Testo del documento:
____

La maggior parte delle organizzazioni sarebbero felici di prosperare per secoli, come ha fatto la Repubblica di Venezia. Dal 697 al 1797, l’acume tecnologico, la posizione geografica strategica e l’anticonformismo, tutte peculiarità di Venezia, si intrecciarono tra di loro a vantaggio della prosperità della Serenissima. Ma quando il cambiamento arriva improvviso, può trasformare i punti di forza in debolezze e spazzare via perfino storie di successi millenari.

L’abilità tecnologica militare e la posizione centrale rispetto alle principali vie commerciali del tempo davano a Venezia molti vantaggi. L’Arsenale, l’avanzata fabbrica navale di munizioni che aveva anticipato di molti secoli i metodi manifatturieri di produzione in linea, era il cuore pulsante dell’industria navale di Venezia. A partire dal tredicesimo secolo, l’Arsenale promosse la creatività e spronò l’innovazione e l’imprenditorialità nella costruzione delle proprie galee.

____

Compito assegnato 1: Trascrivi senza modifiche il passo del testo sulla Repubblica di Venezia da "L’abilità tecnologica militare" fino a "delle proprie galee.".
Compito assegnato 2:
In base al testo sulla Repubblica di Venezia, rispondi alle domande seguenti.
(a) In quali anni è prosperata la Repubblica di Venezia?
(b) Quale parte dell'industria navale veneziana era l'Arsenale?
(c) Da quale secolo l'Arsenale promosse creatività e innovazione?
Compito assegnato 3: Prosegui il testo sulla Repubblica di Venezia a partire dalla sua ultima frase.

Contenuto del materiale:
____

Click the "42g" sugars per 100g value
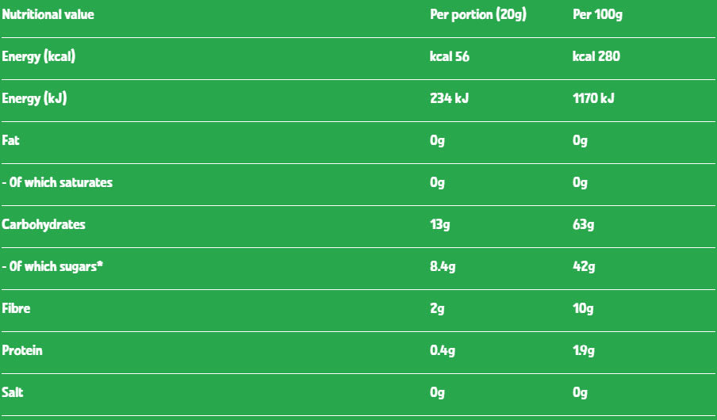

____

Risposta 1:
L’abilità tecnologica militare e la posizione centrale rispetto alle principali vie commerciali del tempo davano a Venezia molti vantaggi. L’Arsenale, l’avanzata fabbrica navale di munizioni che aveva anticipato di molti secoli i metodi manifatturieri di produzione in linea, era il cuore pulsante dell’industria navale di Venezia. A partire dal tredicesimo secolo, l’Arsenale promosse la creatività e spronò l’innovazione e l’imprenditorialità nella costruzione delle proprie galee.

Risposta 2:
(a) Dal 697 al 1797.
(b) Ne era il cuore pulsante.
(c) Dal tredicesimo secolo.

Risposta 3:
La posizione geografica della città la aiutava a difendersi dagli invasori sia da terra sia dal mare. Inoltre proprio la posizione, caratterizzata da una serie di isole in una laguna paludosa, favorì lo sviluppo di un’economia (allora inusuale) basata sugli scambi commerciali e prestiti di denaro, in quanto non c’era sufficiente terra per sviluppare l’agricoltura. Infine, la sua posizione al vertice del Mar Adriatico le permetteva di essere un hub commerciale nevralgico, creando una connessione tra l’Oriente e l’Occidente attraverso il Mar Mediterraneo.

Se, come scriveva Michael Porter, il vantaggio competitivo trae origine da come “le attività si adattano e si rinforzano l’una con l’altra… creando una catena tanto più forte quanto più è forte la sua connessione”, allora l’agibilità strategica era una caratteristica che la Repubblica di Venezia possedeva alla grande.

Come in molte altre storie di successo, Venezia raggiunse un punto nel quale si focalizzò molto di più sullo sfruttamento che sull’esplorazione: i mercanti di Venezia seguivano strade verso il successo già battute. Gli imprenditori sceglievano di non spostarsi dai tradizionali sentieri; le pratiche stabilite e preferite diventarono più popolari dell’esplorazione e della ricerca. I mercanti intrapresero il gioco dell’innovazione incrementale, focalizzandosi sull’efficienza e sull’ottimizzazione. Determinati ad accrescere rapidamente le proprie fortune, spingevano sull’acceleratore piuttosto che testare nuovi e più impervi percorsi.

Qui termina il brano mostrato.